EXERCISE 1:
Revise the McDonald's anniversary post by giving the stretch from "Happy birthday, Mickey" through "on the signage." again, with "15 cents" changed to "20 cents".
EXERCISE 2:
Summarize the McDonald's anniversary post in two sentences.

EXTRACT:
=======
Saturday, April 16, 2005

Happy birthday, Mickey D's!

April 15th marked the 50th anniversary of when the first McDonald's was opened in Des Plaines, Illinois by Ray Kroc.

I grew up in a small town in Iowa, the county seat in farming country. My hometown now has a McDonald's, but as a kid we had to drive 30 miles to the college town to see Speedee. Back then you went to a window to place your order which was placed in a white paper bag. Burgers cost 15 cents. The guys working inside (and they were all guys) wore white shirts and white paper hats. The burger stand was white and red tile and the golden arches ran through the building, not just on the signage.

And you sat in your car in the parking lot to eat. I can remember watching from the car as peeled potatoes would be pushed through a contraption that cut them into french fries. It was also fascinating to watch the milkshake mix and syrup whipped up in the Multi-mixers, the big barrels of Coca-Cola and root beer, and orangeade bowl that sprayed orangeade to keep it mixed.

It was a special treat to go to McDonald's. When the government provided polio vaccine for everyone (BTW, the polio vaccine also just turned 50), my family went to the National Guard Armory to get our sugar cube with the oral vaccine. You weren't supposed to eat for 60 minutes after taking the vaccine so we drove to college town for a Sunday meal of McDonald's burgers and fries.

Eventually that stand added an enclosed area from which to place your order, remodeled the exterior to modernize the look, and finally moved across the street to a brand new building with indoor seating.

I remember making a special trip to see Ronald McDonald live for the first time in 1968. Ronald was introduced in 1963, portrayed by Willard Scott. Yes, that Willard Scott.

The original McDonald's menu was simplicity itself - hamburgers, cheeseburgers, fries, soft drinks, coffee, and shakes. I remember the menu expansions, including the Filet-o-Fish in 1963, Big Mac and Hot Apple Pie in 1968, and the Quarter-Pounder in 1973.

I remember several advertising jingles.

Grad a bucket and mop.
Scrub it bottom to top.
There is nothing so clean,
As my burger machine.

You deserve a break today,
So get up and get away,
to McDonald's.


McDonald's is your kind of place.
A clean and snappy place.
At age 7, my parents told me I could have anything I wanted for lunch on the day they checked me out of the hospital where I'd been for a month to battle a staph infection in my leg. After consuming all that hospital food, I said I wanted a McDonald's hamburger. I remember my parents finding that funny. I'm still not sure why.
=======
DATASET EXCERPTS:
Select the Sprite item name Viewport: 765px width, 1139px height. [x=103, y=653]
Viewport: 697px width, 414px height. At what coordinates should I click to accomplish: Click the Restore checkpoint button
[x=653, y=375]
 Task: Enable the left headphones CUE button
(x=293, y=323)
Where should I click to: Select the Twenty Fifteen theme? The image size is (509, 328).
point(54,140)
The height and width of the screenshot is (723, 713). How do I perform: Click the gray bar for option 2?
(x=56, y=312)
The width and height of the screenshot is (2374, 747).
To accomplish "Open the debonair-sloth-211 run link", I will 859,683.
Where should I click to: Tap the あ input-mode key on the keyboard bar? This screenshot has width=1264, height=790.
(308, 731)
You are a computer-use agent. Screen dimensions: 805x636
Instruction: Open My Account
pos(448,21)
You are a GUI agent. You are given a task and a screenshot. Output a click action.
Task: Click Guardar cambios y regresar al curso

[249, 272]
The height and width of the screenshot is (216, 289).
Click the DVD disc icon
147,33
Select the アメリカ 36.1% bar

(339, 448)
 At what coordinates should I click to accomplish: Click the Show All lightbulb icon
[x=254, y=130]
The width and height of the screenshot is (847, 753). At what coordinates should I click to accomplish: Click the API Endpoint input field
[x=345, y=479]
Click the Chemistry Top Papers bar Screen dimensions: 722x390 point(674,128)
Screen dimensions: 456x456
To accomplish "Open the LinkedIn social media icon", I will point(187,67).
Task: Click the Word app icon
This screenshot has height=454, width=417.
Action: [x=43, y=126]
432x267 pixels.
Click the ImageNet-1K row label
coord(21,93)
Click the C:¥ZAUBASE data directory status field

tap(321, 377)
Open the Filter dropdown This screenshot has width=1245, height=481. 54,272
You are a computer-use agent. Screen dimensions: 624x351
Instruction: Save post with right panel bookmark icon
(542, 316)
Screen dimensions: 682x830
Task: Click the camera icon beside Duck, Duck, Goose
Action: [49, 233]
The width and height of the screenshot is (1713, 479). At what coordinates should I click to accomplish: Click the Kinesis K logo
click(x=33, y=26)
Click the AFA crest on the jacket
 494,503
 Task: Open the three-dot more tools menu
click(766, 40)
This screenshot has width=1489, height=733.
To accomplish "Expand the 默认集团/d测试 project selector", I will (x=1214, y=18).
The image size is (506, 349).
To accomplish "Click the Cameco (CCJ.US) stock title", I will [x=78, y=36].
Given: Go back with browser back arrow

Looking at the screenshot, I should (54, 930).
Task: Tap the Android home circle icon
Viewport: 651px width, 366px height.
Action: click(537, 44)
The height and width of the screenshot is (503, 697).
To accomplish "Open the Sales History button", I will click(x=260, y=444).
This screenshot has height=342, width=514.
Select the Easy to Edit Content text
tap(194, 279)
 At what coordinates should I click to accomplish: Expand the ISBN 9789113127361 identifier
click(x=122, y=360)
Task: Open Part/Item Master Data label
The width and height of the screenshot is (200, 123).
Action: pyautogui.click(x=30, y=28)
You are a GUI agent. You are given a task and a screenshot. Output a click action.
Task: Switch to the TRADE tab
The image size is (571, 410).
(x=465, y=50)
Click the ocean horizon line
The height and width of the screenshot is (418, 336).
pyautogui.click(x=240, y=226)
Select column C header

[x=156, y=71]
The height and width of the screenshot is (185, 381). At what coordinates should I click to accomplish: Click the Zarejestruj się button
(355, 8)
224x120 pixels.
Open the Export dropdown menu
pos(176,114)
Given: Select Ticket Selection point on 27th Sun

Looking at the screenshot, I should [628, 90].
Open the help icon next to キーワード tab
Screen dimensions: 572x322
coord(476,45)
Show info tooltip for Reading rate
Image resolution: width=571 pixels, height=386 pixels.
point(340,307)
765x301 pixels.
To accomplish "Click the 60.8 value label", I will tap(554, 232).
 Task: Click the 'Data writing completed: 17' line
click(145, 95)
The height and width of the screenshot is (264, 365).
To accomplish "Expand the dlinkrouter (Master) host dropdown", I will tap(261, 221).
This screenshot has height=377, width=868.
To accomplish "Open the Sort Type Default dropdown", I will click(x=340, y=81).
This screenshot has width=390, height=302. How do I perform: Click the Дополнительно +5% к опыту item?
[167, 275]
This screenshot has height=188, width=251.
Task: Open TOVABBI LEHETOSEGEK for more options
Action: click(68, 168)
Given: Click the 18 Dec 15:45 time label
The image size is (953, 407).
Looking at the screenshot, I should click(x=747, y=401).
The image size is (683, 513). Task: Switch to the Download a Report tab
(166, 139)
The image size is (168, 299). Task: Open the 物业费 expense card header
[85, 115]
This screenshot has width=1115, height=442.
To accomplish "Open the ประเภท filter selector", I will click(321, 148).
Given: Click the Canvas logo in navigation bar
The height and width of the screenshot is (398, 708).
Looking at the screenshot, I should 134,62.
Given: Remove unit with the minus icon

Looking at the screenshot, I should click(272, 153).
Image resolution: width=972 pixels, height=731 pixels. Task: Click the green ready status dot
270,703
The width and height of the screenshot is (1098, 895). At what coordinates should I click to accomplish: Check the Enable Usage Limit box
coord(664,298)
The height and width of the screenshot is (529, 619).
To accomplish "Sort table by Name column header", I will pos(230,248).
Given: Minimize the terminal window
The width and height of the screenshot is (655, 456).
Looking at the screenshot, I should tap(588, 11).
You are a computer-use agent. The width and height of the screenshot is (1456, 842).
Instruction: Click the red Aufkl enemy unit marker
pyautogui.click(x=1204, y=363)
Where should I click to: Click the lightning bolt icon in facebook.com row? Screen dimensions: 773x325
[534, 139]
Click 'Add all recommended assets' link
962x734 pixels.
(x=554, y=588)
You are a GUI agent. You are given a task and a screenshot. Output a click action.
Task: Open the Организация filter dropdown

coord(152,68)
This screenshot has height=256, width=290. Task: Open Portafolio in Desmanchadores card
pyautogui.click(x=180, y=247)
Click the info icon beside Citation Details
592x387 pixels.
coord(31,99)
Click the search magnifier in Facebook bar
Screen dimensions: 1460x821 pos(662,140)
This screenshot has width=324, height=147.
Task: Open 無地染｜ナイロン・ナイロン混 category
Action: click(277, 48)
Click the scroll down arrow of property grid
=======
TASK RESPONSE 1:
Happy birthday, Mickey D's!

April 15th marked the 50th anniversary of when the first McDonald's was opened in Des Plaines, Illinois by Ray Kroc.

I grew up in a small town in Iowa, the county seat in farming country. My hometown now has a McDonald's, but as a kid we had to drive 30 miles to the college town to see Speedee. Back then you went to a window to place your order which was placed in a white paper bag. Burgers cost 20 cents. The guys working inside (and they were all guys) wore white shirts and white paper hats. The burger stand was white and red tile and the golden arches ran through the building, not just on the signage.

TASK RESPONSE 2:
The post marks the 50th anniversary of the first McDonald's, opened by Ray Kroc in Des Plaines, Illinois, and recalls childhood drives from a small Iowa town to a McDonald's 30 miles away, with 15-cent burgers, a walk-up window and meals eaten in the car. It also recalls how that stand changed over time, seeing Ronald McDonald live in 1968, menu additions from the Filet-o-Fish to the Quarter-Pounder, several advertising jingles, and asking for a McDonald's hamburger at age 7 after a month in the hospital.